Of course, we need seasons and stories like Lent because, well, we forget. And we forget because . . . reasons. Life gets in the way, we become concerned with cares both trivial and weighty and forget that to be human is to be, as Schmemann puts it, “by nature and vocation a pilgrim of the Absolute.” That this is all headed somewhere.
I don’t mean we’re headed for the Big Rock Candy Mountain, or some ethereal sweet by and by, but that this larger myth (of which Christ’s story is one translation) of humanity has a dark beginning and an uncertain end, guided by, in faith we suppose, by Something that loves complexity and the gratuitous expansion of life. And, since we regularly lose the awareness that our steps affect the steps of others, we need a rhythm to bring us back. A collective myth, a story to inhabit.
Enter the liturgical year.
Advent helps us ask what, exactly, we are expecting from the Divine while in Christmas we bask in the blinding ordinariness of the Incarnation.

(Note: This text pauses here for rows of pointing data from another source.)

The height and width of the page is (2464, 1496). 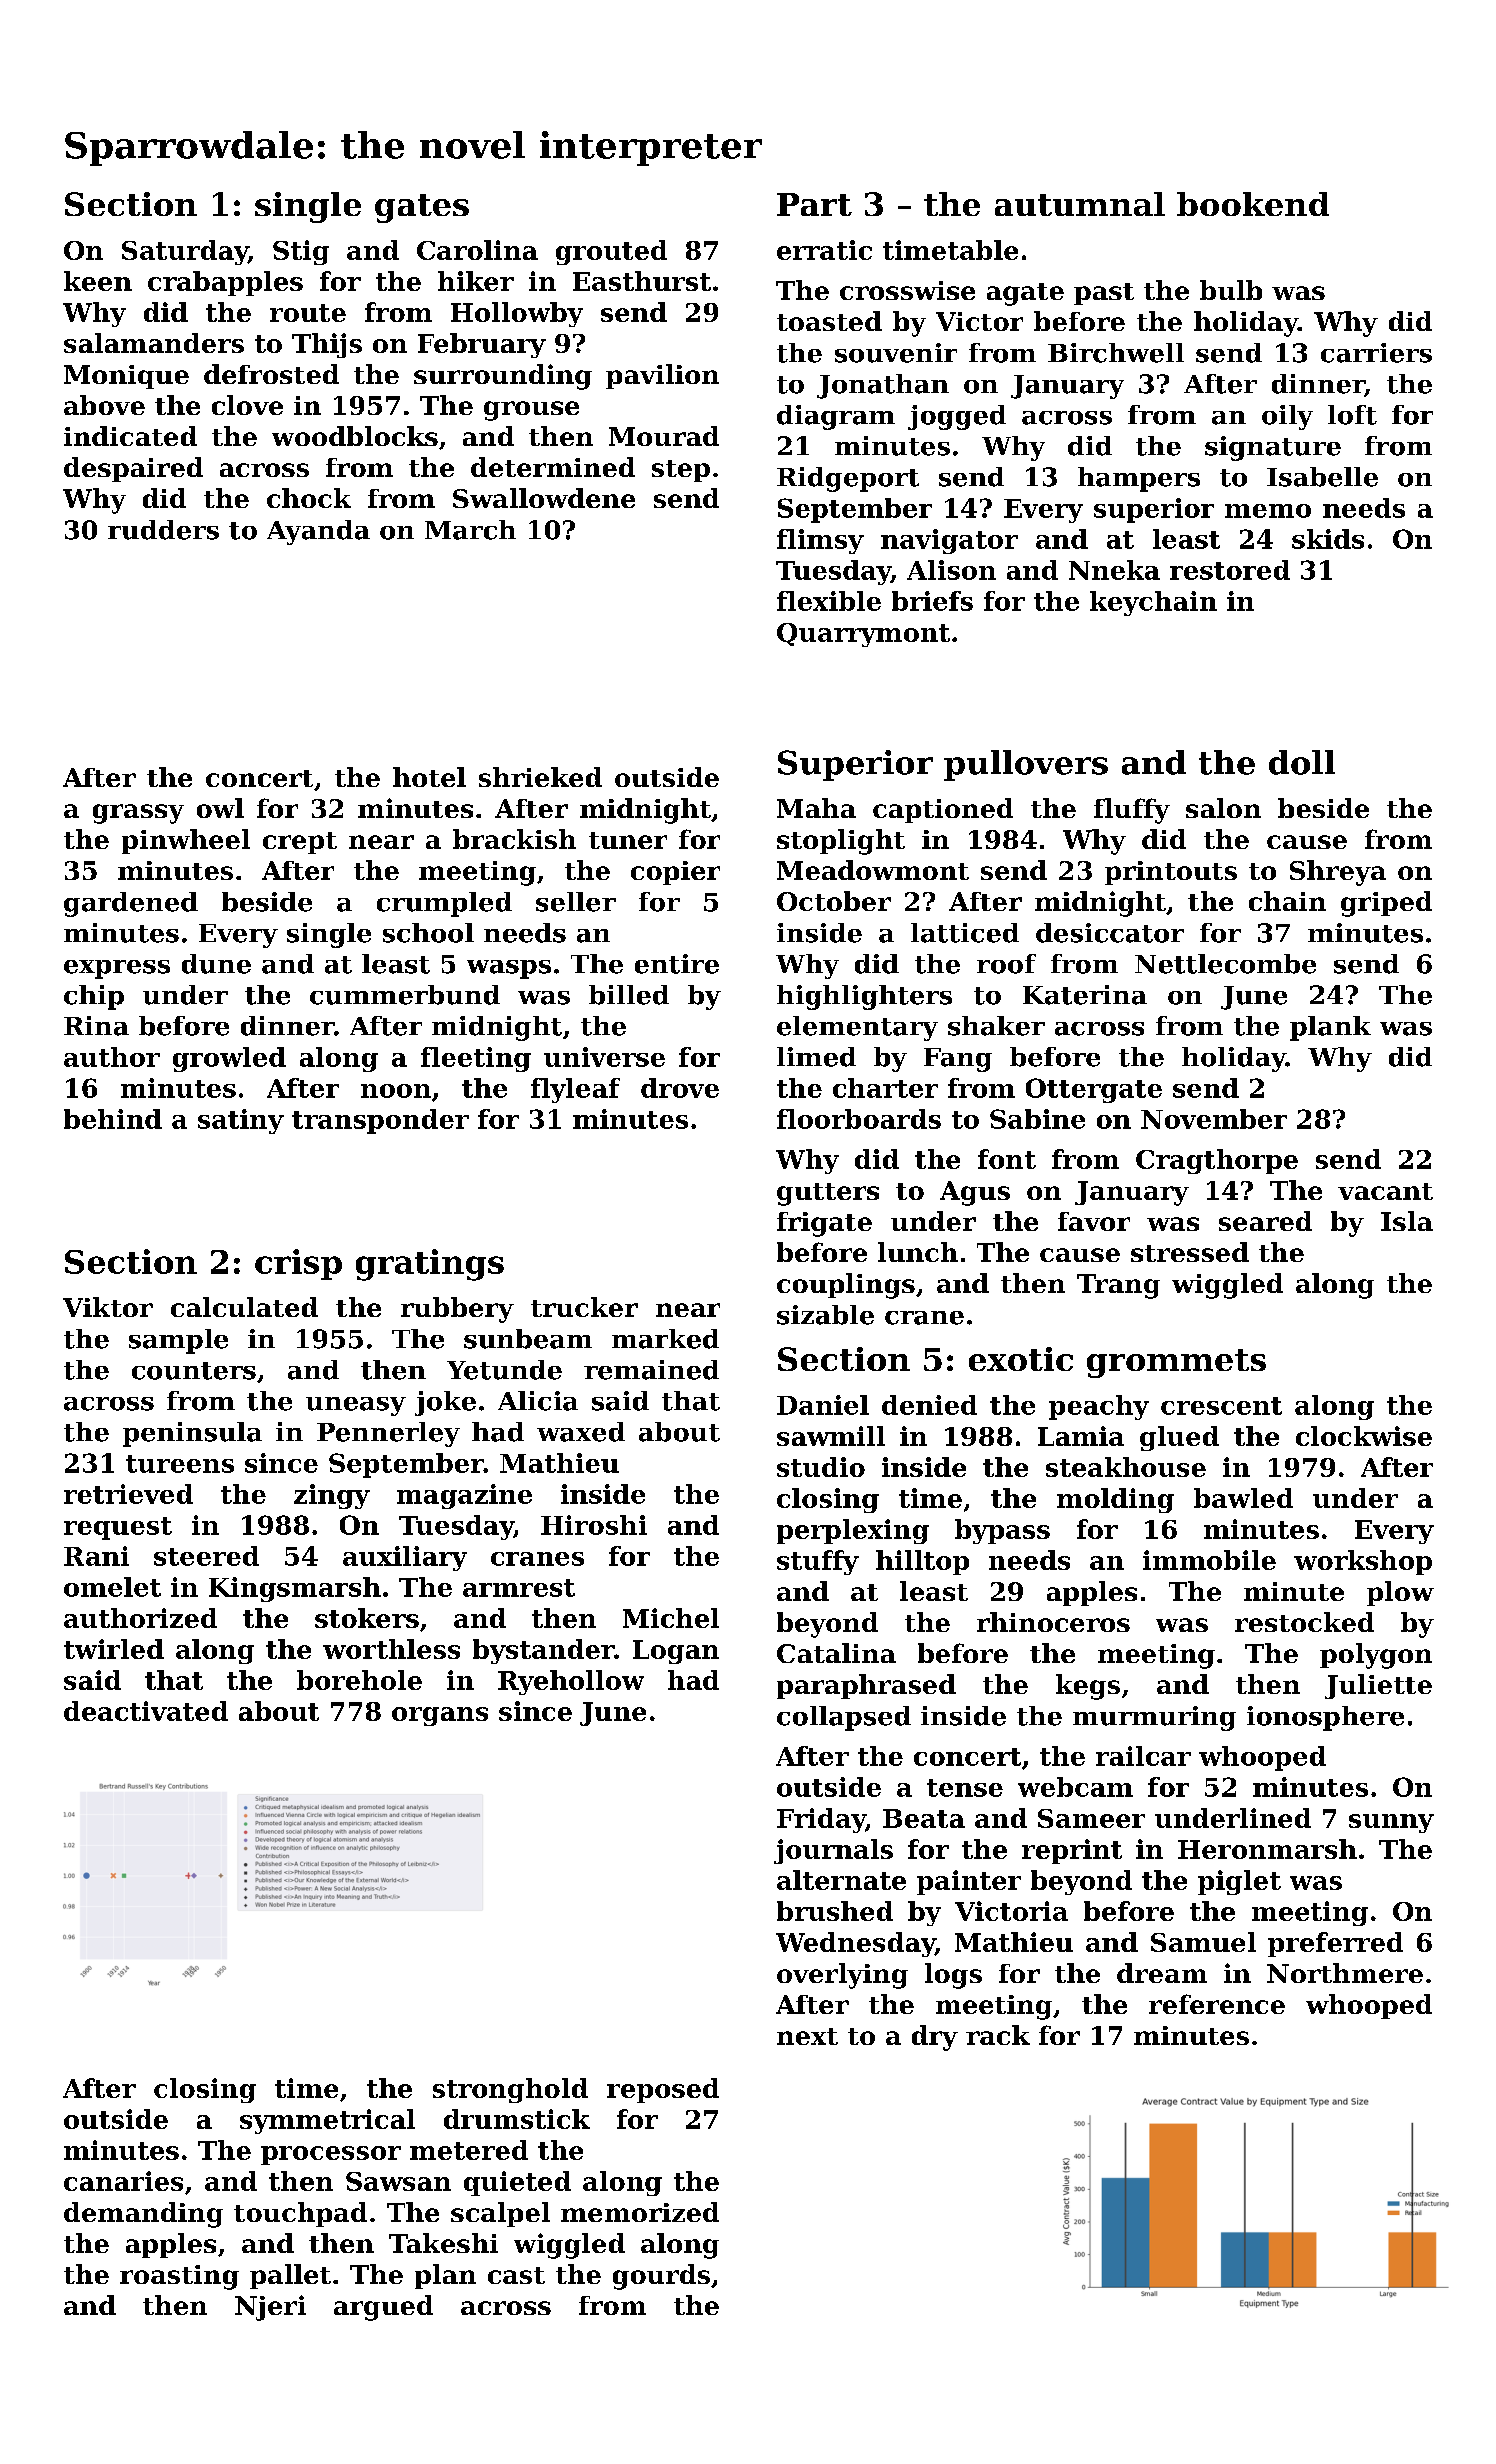 I want to click on gates, so click(x=422, y=208).
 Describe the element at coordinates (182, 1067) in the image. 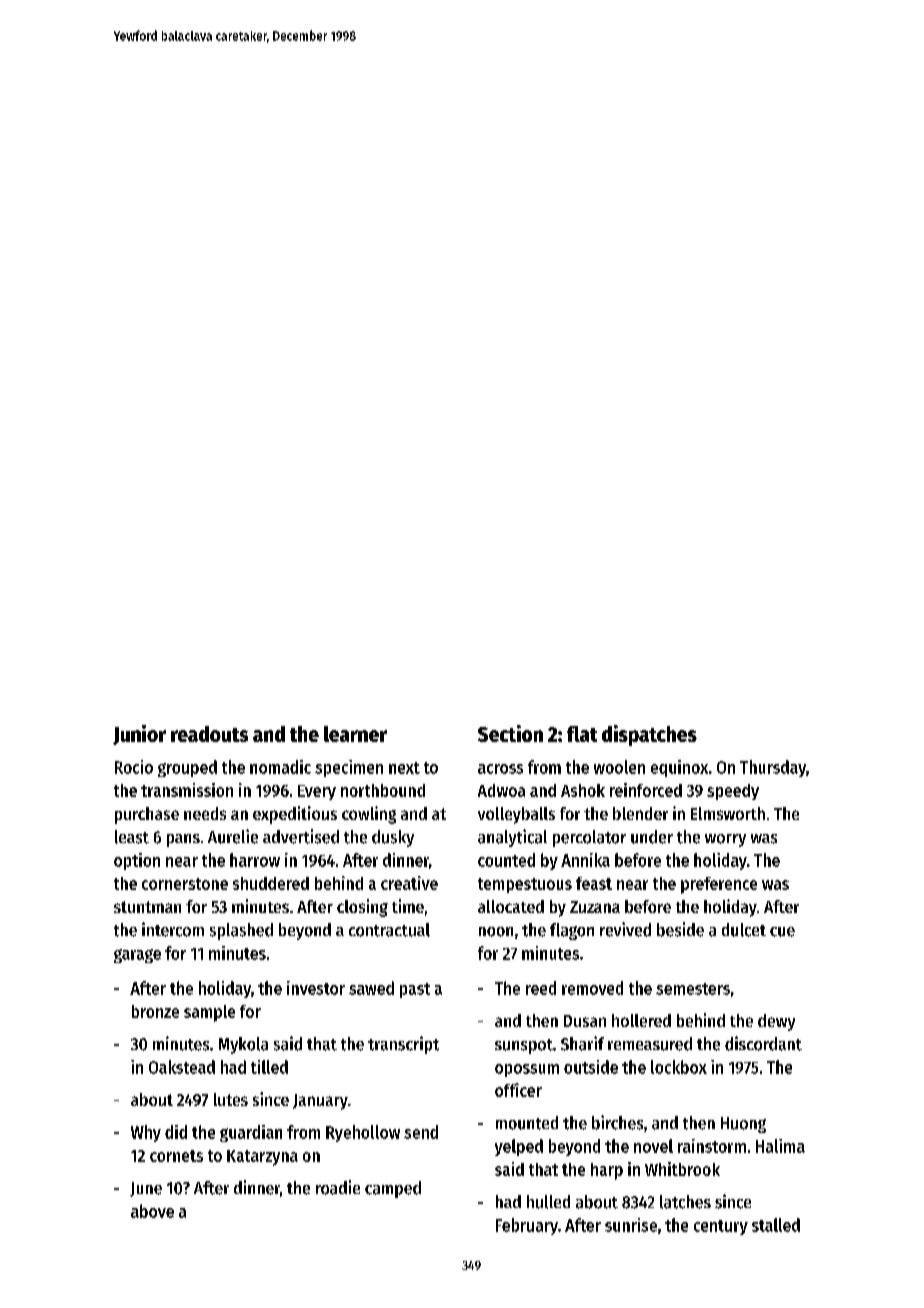

I see `Oakstead` at that location.
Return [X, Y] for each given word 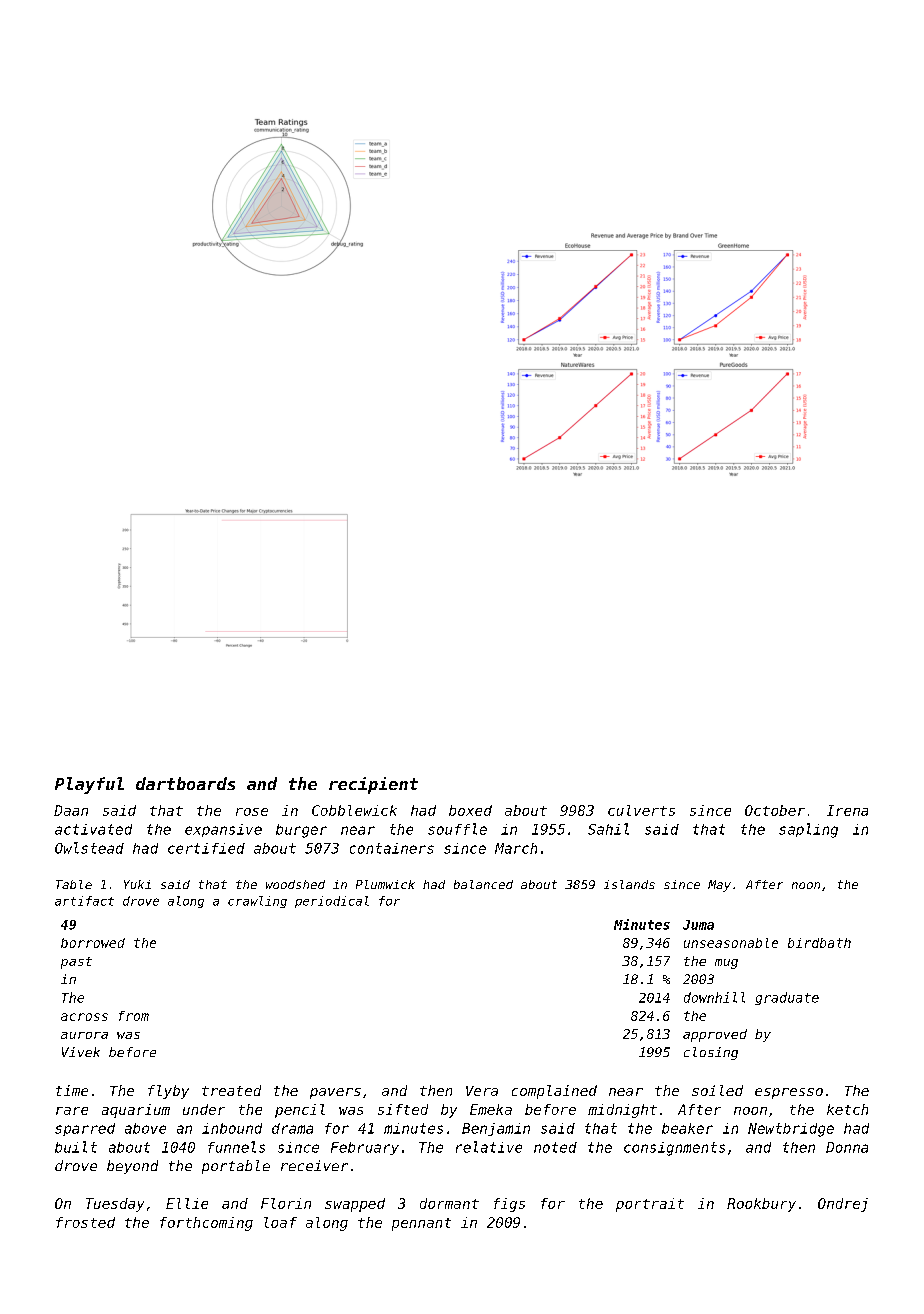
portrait [650, 1205]
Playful [89, 785]
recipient [373, 785]
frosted [85, 1222]
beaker [687, 1128]
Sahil [608, 829]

The Epiphany suddenly surprises us with the realization that we are the ongoing Incarnation, the locus of the Cosmic Christ on earth but Lent is for seeing how far short we fall in that calling – and the long road of ego-stripping required to live fully within that vocation.
Easter, feasts on the possible-impossibility of Love’s answer to all our attempts to save ourselves and end our degenerative cycles of violence on our own. Hope is realized and life bursts forth from the settled soil of the grave.
We have Ordinary Time so that the fields of our souls may lie fallow as we “number our days” and see the holy in the midst of the mundane.
And then . . . back to Advent.
Now that’s a story. And honestly at this point, I’m not concerned (either as a Christian or a pastor) how much of it is “accurate,” or “real” because it is here that I find a myth (which by now I hope you understand I’m talking about Deep Truth) capable of carrying the collective freight of our hopes and disappointments, our sorrows and joys. And I need that. The rest is fascinating study that only touches on my commitment to being made in the likeness of The Christ.
The problem, however, is that when your personal and communal faith expression isn’t deeply rooted in this story – returning to it year after year, allowing the sheer weight of time to impress its importance upon your heart – you will miss the transformation and substitute a series of pious activities instead: Advent wreaths and “reading the Christmas story” before opening presents; giving up chocolate or beer for Lent and being angry about the Easter Bunny. Yet all the while this story of faith’s mythic pilgrimage leaves no discernible shadow upon our hearts because they aren’t attuned to its transformational message, merely superficial actions and sentiment.
So, in keeping with my recent tradition, for Lent this year I’m not giving up anything.
Personally, I feel like I’ve already lost enough in life and I need most in this season is to use this time to take stock of the how the dark – which God made as well – has penetrated my soul and made it an appropriate vessel for the light of new life tinging its eastern edge – always only 40 days of struggle away. So, you do what you need to, but I’m spending this time remembering the Myth and seeking new ways to inhabit this part of the story.
Because, if The Christ has suffered, then all suffering is hallowed.
If The Christ has died, all death is now a passage.
If Christ has descended, can even Hell remain unchanged?
And if Christ has been raised, what now is as it once was?
Blessings on your Lenten pilgrimage.